We learned that when some of his soldiers protested the order to massacre women and children, Colonel Chivington replied: “Damn any man who sympathizes with Indians!…Kill and scalp all, big and little; nits make lice.”
Driving away, we reflected on what we had seen, and once we got far enough away from the historic site, our cell service returned.
What do you call it when the genocide of your people is mirrored back to you in current events? When the ghosts of the past turn out to be alive and well? The first thing I saw on my phone was that Donald Trump had referred to people seeking refuge in the United States as animals. Just recently he equated people coming to America for asylum as infesting our country. Of course it’s not the first (and is unlikely to be the last) time that this man, an unapologetic racist, has said something so ugly. But this felt different. It brought me right back to the rhetoric that was used by the powerful to create the conditions that made the Sand Creek Massacre possible. Native children were “nits” — and nits breed lice, so must be eliminated. Now asylum seekers are “animals” — what comes next, when you dehumanize an entire group of people?

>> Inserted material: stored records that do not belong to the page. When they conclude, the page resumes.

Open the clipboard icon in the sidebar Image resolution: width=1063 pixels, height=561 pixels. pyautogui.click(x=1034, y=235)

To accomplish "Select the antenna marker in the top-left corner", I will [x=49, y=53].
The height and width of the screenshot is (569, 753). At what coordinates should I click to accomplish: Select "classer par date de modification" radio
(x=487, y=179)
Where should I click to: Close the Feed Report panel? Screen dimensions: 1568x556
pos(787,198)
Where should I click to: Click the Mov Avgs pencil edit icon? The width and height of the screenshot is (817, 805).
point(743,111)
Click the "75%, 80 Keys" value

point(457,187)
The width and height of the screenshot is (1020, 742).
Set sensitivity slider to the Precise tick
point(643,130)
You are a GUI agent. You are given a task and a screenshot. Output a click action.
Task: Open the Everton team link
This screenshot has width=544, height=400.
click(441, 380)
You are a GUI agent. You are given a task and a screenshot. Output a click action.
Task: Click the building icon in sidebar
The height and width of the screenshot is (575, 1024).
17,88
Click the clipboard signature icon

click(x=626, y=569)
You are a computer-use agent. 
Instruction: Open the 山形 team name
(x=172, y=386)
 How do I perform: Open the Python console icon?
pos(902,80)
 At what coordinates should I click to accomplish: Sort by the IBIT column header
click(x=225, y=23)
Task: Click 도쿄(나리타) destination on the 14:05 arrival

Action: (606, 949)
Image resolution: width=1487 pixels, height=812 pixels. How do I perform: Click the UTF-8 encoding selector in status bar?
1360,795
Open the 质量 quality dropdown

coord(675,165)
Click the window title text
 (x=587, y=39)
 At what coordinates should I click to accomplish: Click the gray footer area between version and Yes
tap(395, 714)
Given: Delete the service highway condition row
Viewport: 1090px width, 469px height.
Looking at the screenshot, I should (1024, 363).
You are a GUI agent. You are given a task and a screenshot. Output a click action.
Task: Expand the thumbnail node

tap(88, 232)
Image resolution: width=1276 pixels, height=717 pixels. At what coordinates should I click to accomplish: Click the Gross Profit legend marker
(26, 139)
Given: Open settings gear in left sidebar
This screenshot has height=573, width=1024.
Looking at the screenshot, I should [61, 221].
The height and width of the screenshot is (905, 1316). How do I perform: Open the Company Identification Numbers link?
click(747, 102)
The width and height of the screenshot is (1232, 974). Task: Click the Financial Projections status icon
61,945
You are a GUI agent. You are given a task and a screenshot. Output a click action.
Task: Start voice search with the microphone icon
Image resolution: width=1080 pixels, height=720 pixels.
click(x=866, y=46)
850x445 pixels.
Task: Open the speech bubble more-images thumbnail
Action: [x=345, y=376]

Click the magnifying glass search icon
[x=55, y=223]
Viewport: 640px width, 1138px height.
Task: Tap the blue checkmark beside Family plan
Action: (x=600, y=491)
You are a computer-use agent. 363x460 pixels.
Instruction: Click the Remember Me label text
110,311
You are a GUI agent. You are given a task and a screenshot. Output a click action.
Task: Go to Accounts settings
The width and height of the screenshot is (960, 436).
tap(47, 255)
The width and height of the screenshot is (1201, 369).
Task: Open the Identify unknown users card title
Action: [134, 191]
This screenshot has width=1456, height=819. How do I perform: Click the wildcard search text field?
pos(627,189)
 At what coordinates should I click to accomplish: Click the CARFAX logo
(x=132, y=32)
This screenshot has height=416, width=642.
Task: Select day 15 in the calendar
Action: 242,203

In the Holocaust, Jewish people were “rats.” In the Rwandan genocide, the Tutsis were “cockroaches.” Dehumanizing groups of people on the basis of their identity is one of the steps on the road to genocide.
Things have gotten worse every day for the people Trump called “animals.” Thousands of children have been taken from their parents, many lost and separated from their families in the system, perhaps forever. This is a new policy — only under Trump have ICE agents been permitted to take children from their parents as a deterrent for future asylum seekers.
My people also experienced the theft of their children. Many in my immediate family attended boarding schools where millions of Native children were separated from their families, abused and forced to forget their language. The impacts of that trauma are still felt in Native communities across the country. Make no mistake — the impacts of generational trauma are alive and well and will be felt by these families and their children not just today but for generations to come.
No human being is an animal, or an insect, or an infestation to be eliminated. When people with power use it to dehumanize others — watch out. Learn from the experiences of Native peoples and other persecuted groups. This isn’t just idle talk. It’s a warning sign that we have a duty to heed.
Nellis Kennedy-Howard is the Sierra Club’s Director of Equity, Inclusion and Justice; she is an attorney with certificates in Federal Indian Law and Natural Resources Law, she became an environmentalist after she learned of the country’s largest uranium spill, which took place just miles from her family’s home on the Navajo Reservation and which has been poisoning generations of her family ever since.